Me asomé a la ventana y, al verme, el chófer, que siempre me trataba como a un señorito y no como al pardillo que era, me saludó de lejos. Devolví el saludo. Sentada en el asiento del pasajero estaba su hija Cristina, una criatura de piel pálida y labios a pincel que me llevaba un par de años y que me tenía robado el aliento desde que la vi la primera vez que Vidal me invitó a visitar Villa Helius.

—No la mires tanto que la vas a romper —murmuró Vidal a mi espalda. Me volví y me encontré con aquel semblante maquiavélico que Vidal reservaba para los asuntos del corazón y otras vísceras nobles.

—No sé de qué está hablando.

—Qué gran verdad —replicó Vidal—. Entonces, ¿qué vas a hacer con lo de esta noche?

Releí la nota y dudé.

—¿Frecuenta usted ese tipo de locales, don Pedro?

—Yo no he pagado por una mujer desde que tenía quince años y, técnicamente, pagó mi padre —replicó Vidal sin jactancia alguna—. Pero a caballo regalado…

—No sé, don Pedro…

—Claro que sabes.

Vidal me dio una palmadita en la espalda de camino a la puerta.

—Te quedan siete horas hasta la medianoche —dijo—. Lo digo por si te quieres echar una cabezadita y coger fuerzas.

Me asomé a la ventana y le vi alejarse rumbo al coche.

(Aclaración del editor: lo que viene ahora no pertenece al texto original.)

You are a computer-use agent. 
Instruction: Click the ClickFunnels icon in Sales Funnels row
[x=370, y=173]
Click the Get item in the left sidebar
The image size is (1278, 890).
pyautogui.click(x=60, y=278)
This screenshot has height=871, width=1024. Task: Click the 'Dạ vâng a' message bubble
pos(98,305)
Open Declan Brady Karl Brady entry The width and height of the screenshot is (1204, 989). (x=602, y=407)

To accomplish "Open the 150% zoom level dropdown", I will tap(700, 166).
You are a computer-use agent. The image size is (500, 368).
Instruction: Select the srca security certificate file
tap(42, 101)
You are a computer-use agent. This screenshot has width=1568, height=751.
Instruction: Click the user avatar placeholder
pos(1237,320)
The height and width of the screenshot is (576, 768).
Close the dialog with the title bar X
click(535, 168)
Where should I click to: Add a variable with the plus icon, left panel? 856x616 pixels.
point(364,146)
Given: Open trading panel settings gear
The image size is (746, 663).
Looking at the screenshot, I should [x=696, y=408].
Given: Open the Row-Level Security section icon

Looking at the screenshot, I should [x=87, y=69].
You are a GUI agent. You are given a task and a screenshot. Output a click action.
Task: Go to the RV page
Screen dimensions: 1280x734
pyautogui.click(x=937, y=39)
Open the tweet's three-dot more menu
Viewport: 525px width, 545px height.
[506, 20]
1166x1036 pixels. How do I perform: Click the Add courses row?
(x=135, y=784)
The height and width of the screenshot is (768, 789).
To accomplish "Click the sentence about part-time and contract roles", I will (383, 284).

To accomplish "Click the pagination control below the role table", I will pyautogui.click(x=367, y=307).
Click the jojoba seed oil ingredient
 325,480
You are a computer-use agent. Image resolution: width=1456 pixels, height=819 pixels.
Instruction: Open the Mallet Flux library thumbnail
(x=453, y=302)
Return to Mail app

Manuel le abrió la puerta y Vidal se dejó caer en el asiento trasero con desidia. Escuché el motor del Hispano-Suiza desplegar su sinfonía de pistones y émbolos. En aquel instante la hija del chófer, Cristina, alzó la vista y miró hacia mi ventana. Le sonreí, pero me di cuenta de que ella no recordaba quién era yo. Un instante después apartó la mirada y la gran carroza de Vidal se alejó de regreso a su mundo.